Die Arbeitgeberseite hatte kein Angebot vorgelegt. Die Reaktion des Chefverhandlers und Obmanns der Sparte Handel, Dr. Rainer Trefelik, ist klar und deutlich: „Ich bin gelinde gesagt irritiert über die Realitätsferne, die die heutige Verhandlungsrunde beherrscht hat. Die Arbeitnehmervertreterinnen und -vertreter scheinen die äußerst schwierige Situation, in der sich die heimischen Handelsbetriebe befinden, völlig zu negieren“, so Trefelik. Die Gewerkschaft solle bis zum nächsten Verhandlungstermin „von den ‚wirtschaftlich nicht darstellbaren‘ Forderungen abrücken“. Eine deutliche Erhöhung der Gehälter bei einer Verringerung der Arbeitszeit sei nicht vorstellbar.
Um die Gespräche nicht losgelöst von den tatsächlichen Gegebenheiten zu führen, sei auch anzuerkennen, dass die Regierung bereits eine Reihe von kaufkraftstärkenden Maßnahmen gesetzt hat. Trefelik erinnert nicht zuletzt an die Abschaffung der kalten Progression und die Anti-Teuerungsmaßnahmen der Regierung, die dafür sorgen, dass den Arbeitnehmern netto mehr übrig bleibt. „Die enorme Teuerung im Vorjahr stellt eine Ausnahmesituation für uns alle dar. Darauf muss man auch bei den KV-Verhandlungen Rücksicht nehmen“, betont Trefelik. Daher sei Kreativität und Mut gefordert, auch mal neue Wege zu gehen.
Schließlich müsse es vor allem um den Erhalt der Arbeitsplätze gehen. „Die Betriebe zu überfordern und damit noch mehr Schließungen und Insolvenzen samt der dazugehörigen Jobverluste im Handel zu riskieren, kann nicht Ziel der Gewerkschaft sein“, so Trefelik an sein Verhandlungs-Gegenüber.

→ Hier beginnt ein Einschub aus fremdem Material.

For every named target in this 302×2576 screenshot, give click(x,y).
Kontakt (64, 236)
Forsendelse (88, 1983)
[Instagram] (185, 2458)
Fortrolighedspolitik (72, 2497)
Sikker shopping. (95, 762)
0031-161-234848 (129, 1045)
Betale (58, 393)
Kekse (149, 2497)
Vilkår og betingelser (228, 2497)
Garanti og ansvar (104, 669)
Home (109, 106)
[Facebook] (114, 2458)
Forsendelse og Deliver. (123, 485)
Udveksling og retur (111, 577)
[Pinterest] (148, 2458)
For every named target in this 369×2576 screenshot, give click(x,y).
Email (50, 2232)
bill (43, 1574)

„Die von der Gewerkschaft geforderte KV-Erhöhung um 11 % würde eine nachhaltige Arbeitsplatzsicherung verunmöglichen und viele Handelsbetriebe wirtschaftlich ruinieren“ sagt auch Handelsverband-Geschäftsführer Rainer Will. Maßnahmen der Regierung gegen die Inflation müssten in die Berechnung des Kollektivvertragsabschlusses eingerechnet werden. "Mit leerem Tank kann man nicht weit fahren. Bei 737 insolventen Handelsunternehmen ist der Tank bereits leer. Die Großinsolvenzen im Handel führten fast zu einer Verdoppelung der gefährdeten Arbeitsplätze von 7635 auf 14.242 betroffene Dienstnehmer. Mittelständer und kleinere Nahversorger sind hier noch gar nicht eingerechnet. Ein zu hoher Abschluss wäre ein Pyrrhussieg, der nach dem Weihnachts- und Umtauschgeschäft ab Ende Jänner zu negativen Arbeitsplatzeffekten führen würde“, kommentiert Rainer Will.

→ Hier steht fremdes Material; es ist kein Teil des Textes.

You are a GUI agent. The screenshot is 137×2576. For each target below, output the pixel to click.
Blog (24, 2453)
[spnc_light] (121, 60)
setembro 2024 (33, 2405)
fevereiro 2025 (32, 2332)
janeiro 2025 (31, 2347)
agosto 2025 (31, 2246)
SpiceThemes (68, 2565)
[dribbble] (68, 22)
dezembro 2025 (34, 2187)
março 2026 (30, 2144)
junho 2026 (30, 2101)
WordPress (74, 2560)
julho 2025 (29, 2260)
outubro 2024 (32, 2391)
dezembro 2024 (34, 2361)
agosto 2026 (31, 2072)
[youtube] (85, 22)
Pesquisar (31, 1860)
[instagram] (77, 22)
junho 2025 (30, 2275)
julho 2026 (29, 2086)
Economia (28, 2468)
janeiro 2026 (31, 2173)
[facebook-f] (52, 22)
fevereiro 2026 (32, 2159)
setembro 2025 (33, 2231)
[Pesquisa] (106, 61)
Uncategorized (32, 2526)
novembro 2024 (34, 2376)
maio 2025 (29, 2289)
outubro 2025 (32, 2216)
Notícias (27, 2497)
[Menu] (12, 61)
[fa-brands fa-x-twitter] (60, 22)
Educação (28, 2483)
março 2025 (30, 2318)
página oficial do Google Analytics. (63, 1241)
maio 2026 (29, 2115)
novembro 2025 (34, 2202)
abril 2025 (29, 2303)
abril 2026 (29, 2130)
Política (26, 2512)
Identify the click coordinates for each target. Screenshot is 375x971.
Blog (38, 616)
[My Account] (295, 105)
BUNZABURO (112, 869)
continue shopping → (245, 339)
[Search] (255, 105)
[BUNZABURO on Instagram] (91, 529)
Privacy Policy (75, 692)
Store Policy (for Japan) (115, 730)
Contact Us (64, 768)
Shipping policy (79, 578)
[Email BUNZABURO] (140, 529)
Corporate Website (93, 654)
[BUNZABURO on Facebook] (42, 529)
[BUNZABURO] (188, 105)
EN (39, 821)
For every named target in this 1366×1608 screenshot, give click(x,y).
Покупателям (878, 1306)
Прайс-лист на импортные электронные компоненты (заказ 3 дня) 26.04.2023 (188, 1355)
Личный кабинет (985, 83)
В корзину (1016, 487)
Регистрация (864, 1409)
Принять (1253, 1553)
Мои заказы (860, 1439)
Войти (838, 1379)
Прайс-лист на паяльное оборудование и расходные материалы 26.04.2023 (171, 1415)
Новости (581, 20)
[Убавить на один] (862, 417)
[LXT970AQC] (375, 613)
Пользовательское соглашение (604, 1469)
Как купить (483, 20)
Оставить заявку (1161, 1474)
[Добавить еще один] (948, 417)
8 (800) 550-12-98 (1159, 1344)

Die nächste Verhandlungsrunde ist für 9. November angesetzt.
Wie war das 2022?
Im Vorjahr lag die als Verhandlungsbasis für den Handelskollektivvertrag herangezogene rollierende Inflation bei 6,9 Prozent. Nach fünf Verhandlungsrunden und einer Streikdrohung einigte man sich auf ein Gehaltsplus von sieben Prozent und mindestens 145 Euro ab 1. Jänner 2023. Damit belief sich die durchschnittliche Erhöhung der KV-Gehälter laut Gewerkschaft auf 7,3 Prozent. Bei den Mindestgehältern betrug die Erhöhung bis zu 8,7 Prozent. Das Vollzeit-Einstiegsgehalt für Handelsangestellte liegt seitdem bei monatlich 1.945 Euro brutto (1.535 Euro netto).